In reality, though, this tragedy should be felt by every driver and passenger. Most people will experience car trouble at some time and will have to pull over to try and fix the problem or find help.

While emergencies cannot be predicted, you can help minimize the likelihood of problems by making sure that you maintain your vehicle regularly and never delay attending to a known or suspected problem.

Any car, even cars with impeccable maintenance can experience unexpected breakdowns. You can also find yourself disabled on the side of the road following a collision. If a collision is minor and the vehicles can be moved out of traffic, you should do so.

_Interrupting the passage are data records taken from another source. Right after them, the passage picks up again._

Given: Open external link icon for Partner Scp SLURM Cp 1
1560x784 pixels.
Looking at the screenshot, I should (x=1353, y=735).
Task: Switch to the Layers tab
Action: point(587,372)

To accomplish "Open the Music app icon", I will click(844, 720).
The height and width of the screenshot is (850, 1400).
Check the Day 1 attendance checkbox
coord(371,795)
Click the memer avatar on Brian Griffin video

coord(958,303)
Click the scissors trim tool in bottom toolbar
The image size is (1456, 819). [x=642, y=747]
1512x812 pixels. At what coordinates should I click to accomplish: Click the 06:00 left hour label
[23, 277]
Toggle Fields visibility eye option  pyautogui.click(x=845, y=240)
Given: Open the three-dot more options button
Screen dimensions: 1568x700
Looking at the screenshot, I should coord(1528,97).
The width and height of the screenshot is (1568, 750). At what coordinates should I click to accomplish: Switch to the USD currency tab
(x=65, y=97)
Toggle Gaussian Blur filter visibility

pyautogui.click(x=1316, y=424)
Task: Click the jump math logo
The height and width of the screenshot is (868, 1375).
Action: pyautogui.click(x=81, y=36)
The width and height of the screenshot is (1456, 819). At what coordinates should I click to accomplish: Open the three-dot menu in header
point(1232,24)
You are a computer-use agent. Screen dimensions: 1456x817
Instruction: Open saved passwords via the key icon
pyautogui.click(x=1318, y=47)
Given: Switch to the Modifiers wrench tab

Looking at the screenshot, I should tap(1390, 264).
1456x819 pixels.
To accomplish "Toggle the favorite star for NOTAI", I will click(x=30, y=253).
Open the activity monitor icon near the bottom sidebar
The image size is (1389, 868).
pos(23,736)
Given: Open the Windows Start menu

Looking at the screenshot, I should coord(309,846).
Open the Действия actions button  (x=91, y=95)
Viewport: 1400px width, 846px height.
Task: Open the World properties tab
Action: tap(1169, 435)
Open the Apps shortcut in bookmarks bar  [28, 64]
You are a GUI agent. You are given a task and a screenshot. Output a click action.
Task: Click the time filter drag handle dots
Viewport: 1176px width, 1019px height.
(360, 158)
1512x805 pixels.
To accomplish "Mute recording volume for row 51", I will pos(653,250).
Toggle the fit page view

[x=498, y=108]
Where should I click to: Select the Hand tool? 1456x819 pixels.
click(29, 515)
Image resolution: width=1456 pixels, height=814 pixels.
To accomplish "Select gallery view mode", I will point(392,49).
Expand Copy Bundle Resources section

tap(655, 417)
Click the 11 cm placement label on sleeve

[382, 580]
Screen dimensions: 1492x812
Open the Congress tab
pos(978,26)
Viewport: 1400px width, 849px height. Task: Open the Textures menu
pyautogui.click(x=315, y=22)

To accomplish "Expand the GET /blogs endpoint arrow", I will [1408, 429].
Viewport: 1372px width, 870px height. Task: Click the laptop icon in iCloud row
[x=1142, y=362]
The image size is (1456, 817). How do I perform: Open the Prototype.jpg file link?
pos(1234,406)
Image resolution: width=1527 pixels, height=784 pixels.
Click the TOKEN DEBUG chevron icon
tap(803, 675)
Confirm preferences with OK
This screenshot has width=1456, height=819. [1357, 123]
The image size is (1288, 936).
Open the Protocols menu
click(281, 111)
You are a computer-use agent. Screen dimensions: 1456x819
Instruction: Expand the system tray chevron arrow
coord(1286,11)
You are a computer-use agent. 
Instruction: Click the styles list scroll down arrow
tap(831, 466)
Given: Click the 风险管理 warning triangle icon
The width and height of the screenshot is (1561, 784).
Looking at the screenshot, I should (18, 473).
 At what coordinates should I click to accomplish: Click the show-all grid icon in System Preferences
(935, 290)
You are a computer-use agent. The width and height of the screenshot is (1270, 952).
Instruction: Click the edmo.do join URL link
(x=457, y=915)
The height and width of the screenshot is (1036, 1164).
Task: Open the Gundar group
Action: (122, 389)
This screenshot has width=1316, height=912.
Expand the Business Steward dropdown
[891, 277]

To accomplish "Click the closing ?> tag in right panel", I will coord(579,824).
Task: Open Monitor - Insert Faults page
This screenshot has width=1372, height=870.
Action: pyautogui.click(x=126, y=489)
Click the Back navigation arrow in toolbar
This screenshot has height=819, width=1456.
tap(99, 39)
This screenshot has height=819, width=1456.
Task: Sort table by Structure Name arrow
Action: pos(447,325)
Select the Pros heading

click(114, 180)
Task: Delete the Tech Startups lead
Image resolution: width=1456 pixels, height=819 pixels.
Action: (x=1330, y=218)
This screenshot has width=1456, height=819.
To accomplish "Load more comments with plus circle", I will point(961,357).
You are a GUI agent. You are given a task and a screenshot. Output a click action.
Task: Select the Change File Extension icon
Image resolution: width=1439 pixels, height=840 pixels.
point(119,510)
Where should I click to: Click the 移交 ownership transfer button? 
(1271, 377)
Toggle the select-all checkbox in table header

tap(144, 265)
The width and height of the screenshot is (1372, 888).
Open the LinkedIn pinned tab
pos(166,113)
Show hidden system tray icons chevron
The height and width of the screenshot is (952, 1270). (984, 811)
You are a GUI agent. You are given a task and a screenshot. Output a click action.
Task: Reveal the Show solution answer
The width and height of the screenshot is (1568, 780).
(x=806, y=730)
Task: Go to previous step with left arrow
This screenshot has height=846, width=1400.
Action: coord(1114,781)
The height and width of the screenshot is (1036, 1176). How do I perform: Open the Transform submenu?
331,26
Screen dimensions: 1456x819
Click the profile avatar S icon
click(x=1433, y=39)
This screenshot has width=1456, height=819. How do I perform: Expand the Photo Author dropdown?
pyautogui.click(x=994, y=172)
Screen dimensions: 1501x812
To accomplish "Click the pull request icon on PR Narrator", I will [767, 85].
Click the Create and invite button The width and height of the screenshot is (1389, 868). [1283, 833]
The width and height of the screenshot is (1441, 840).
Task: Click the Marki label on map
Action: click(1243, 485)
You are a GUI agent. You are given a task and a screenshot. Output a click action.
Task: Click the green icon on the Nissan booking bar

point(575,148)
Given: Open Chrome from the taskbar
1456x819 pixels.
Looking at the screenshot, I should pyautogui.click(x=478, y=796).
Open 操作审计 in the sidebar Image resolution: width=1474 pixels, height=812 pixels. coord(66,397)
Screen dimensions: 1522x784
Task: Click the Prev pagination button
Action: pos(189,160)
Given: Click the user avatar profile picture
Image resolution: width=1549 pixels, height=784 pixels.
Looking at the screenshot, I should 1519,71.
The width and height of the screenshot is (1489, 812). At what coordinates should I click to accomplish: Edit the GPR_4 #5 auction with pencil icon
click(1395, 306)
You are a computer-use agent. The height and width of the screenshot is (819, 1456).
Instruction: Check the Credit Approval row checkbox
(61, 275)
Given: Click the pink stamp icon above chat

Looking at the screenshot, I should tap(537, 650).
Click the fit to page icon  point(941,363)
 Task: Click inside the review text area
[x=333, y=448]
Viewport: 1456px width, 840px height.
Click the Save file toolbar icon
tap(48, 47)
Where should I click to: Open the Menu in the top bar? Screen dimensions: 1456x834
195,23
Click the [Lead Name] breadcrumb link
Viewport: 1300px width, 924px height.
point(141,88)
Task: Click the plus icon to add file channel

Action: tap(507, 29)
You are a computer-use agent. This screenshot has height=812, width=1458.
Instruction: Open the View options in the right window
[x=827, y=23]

Things to consider to prepare yourself in the event of an emergency:

  • Know your limitations and plan accordingly. If you're not mechanically inclined (and few are these days), consider a membership in a reliable motor club and be certain to always have a cell phone available to call for help.
  • Maintain a car emergency kit in your vehicles. These should include flares, reflective triangles, flashlights and extra batteries, a tool set, gloves, water, a blanket, and a first aid kit.
  • If you experience car trouble or are involved in a minor accident, turn on your hazard lights and do everything possible to make your way to the shoulder and out of the flow of traffic. Call for help immediately.
  • Move away from the traffic lanes to put as much space as possible between you and fast-moving cars. Keep your hazard lights on and open the hood of your car and leave it open - an open hood is the universal sign of a car in distress.
  • If you have flares or reflective markers, position them beginning at your car and set them at intervals going at least 200 feet in the direction of the traffic that is coming toward you. Keep a constant eye on traffic while outside your vehicle.
  • If there is a safe area outside of the car and farther away from traffic lanes, wait for help outside of the car. If not, stay inside your vehicle. NEVER stand behind a disabled vehicle that's near moving traffic.
  • Never attempt to fix or work on a car in a dangerous location. This includes any time the disabled vehicle is near moving traffic or on a soft shoulder.
  • If you suspect a fire somewhere in your car - get yourself and all occupants out immediately. Find a safe place away from the car to call and wait for help. Do not waste time attempting to locate the fire. Vehicle fires can advance rapidly.
  • If your car breaks down or is involved in an accident after dark, the danger level rises significantly. Visibility is poor and drivers are less alert at night - take extremes care to stay clear of traffic lanes and assume that drivers cannot see you.
You should never underestimate the danger of being disabled near moving traffic. There are few drivers on the road today with more knowledge and experience in emergencies than emergency responders. Still, tragically, several are killed annually. It only takes a matter of seconds for tragedy to strike.